Артемий подхватил чемоданчик, забросил за плечо вещмешок, зашагал вслед за остальными. В его жизни столько было расставаний и прощаний, что пора бы уж и привыкнуть, но и он тоже испытывал сожаление и даже грусть.
— А я думал, что вы с Атласом лишь попутчики, — произнес Андреев, когда Артемий присоединился к группе. И добавил: — Мне сказали, что ты служил в этих местах…
Они шли, поотстав от группы, в сторону гостиницы, в которой Артемию уже доводилось жить.
— Эти места — на несколько тысяч километров, — усмехнулся Дудник той неопределенности, какая всегда звучала в словах приезжих. — Это в России кажется, что Дальний Восток — это что-то вроде Московской губернии. А тут всю жизнь прослужишь, и сотой части не узнаешь.
— А что, Дальний Восток разве не Россия?
— Как бы тебе сказать… Здесь спокон веку считается, что Россия — это центр, это там, в Европе, а здесь — ее владения. Поживешь здесь подольше, поймешь.
— Допустим. Давай сузим вопрос: в чем заключаются особенности местной службы на границе?
— Во-первых, тайга, горы, безлюдье. Во-вторых, японцы. В-третьих, корейцы, которые к нам относятся не слишком приветливо. В-четвертых, белоказаки на той стороне, которые эту тайгу знают, как свои пять пальцев. Мы их в свое время изрядно потрясли, сидят сейчас тихо, но тишина эта обманчива. В-шестых, служить сюда приезжают в основном из городов, лес знают плохо, горы не знают вообще. Едва чему-то научатся, пора демобилизоваться. Ну и, наконец, как я уже говорил, окраинная психология местных товарищей: до бога высоко, до Москвы далеко, а мы и сами с усами… Вот, пожалуй, и все особенности.
— А как насчет идеологической подготовки личного состава? Мне говорили, что здесь троцкизм чувствует себя особенно вольготно.
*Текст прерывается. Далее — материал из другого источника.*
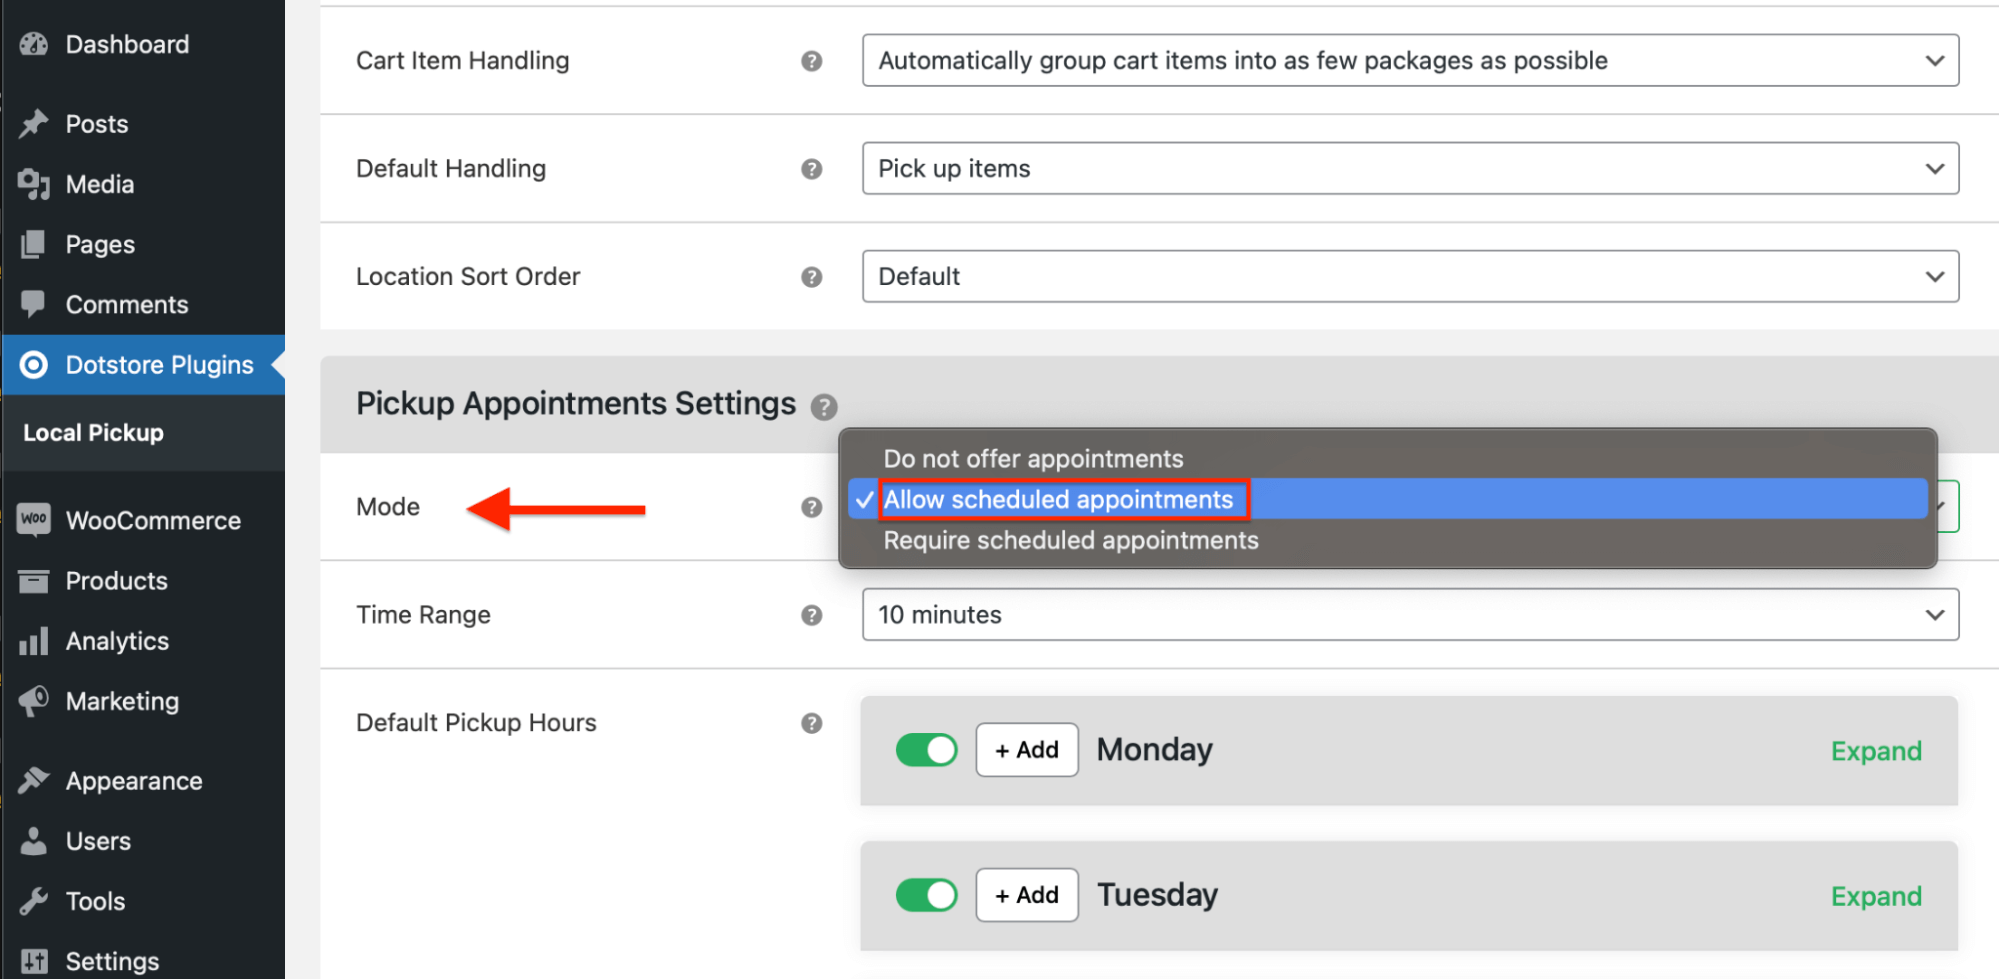This screenshot has width=1999, height=980.
Task: Select the WooCommerce sidebar icon
Action: click(x=33, y=519)
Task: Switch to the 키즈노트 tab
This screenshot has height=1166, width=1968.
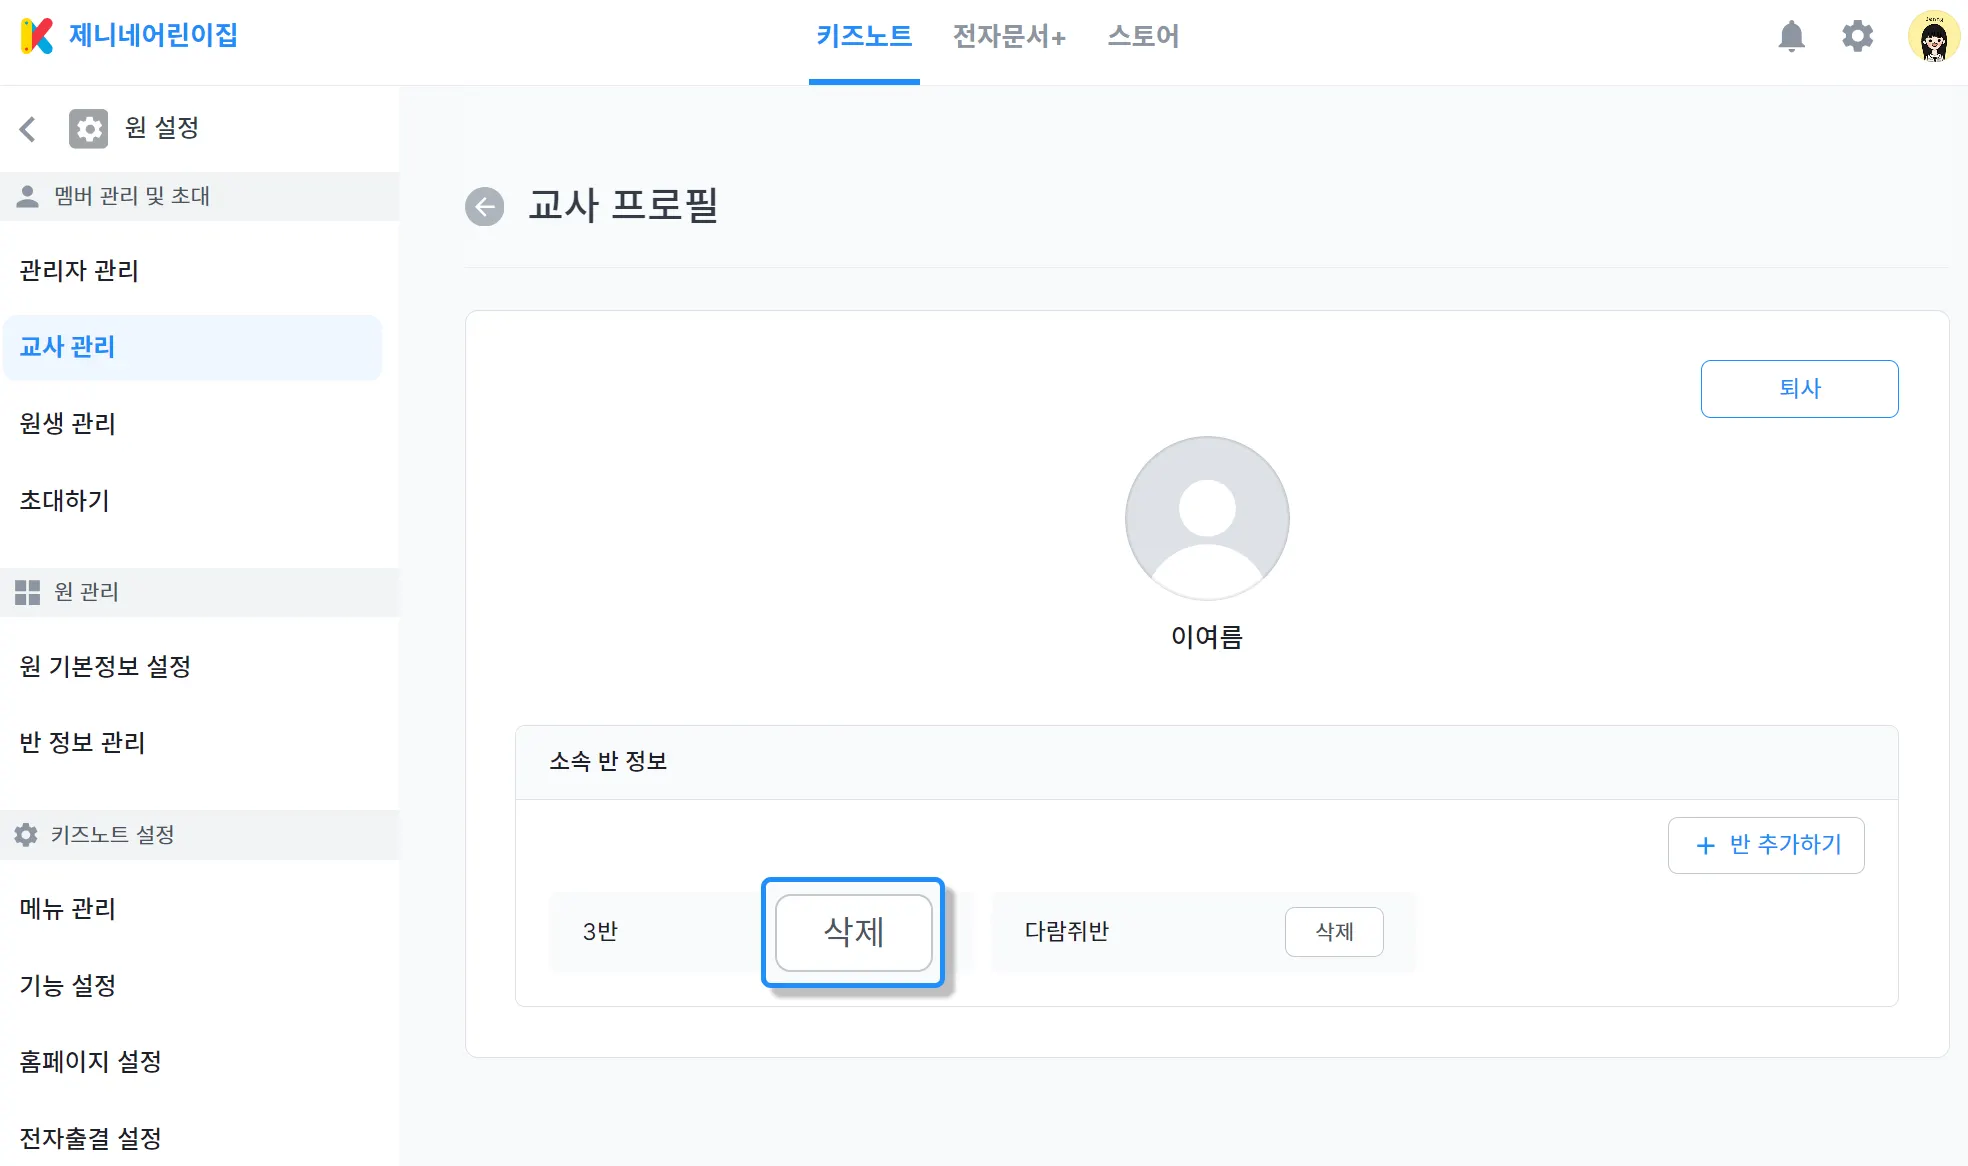Action: [x=864, y=36]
— Когда я здесь служил, Троцкий был членом Политбюро. Газеты мы читали, политинформации слушали, спорили, но мало чего понимали… Вот ты скажи: ты жил в Москве в те годы, здорово ты разбирался, кто прав, а кто не очень? Троцкизм — это сейчас троцкизм, а в ту пору мы знали лишь одно: надо стоять на границе и никого через нее не пропускать. Ни туда, ни обратно.
— Смело, — произнес Андреев и больше ни о чем не спрашивал.
Дудник тоже не лез к Андрееву с расспросами, хотя был уверен, что тот, будучи старшим в их маленькой группе, получил от Люшкова или Винницкого особые инструкции. Придет время, сам все скажет, а не скажет, и так сойдет.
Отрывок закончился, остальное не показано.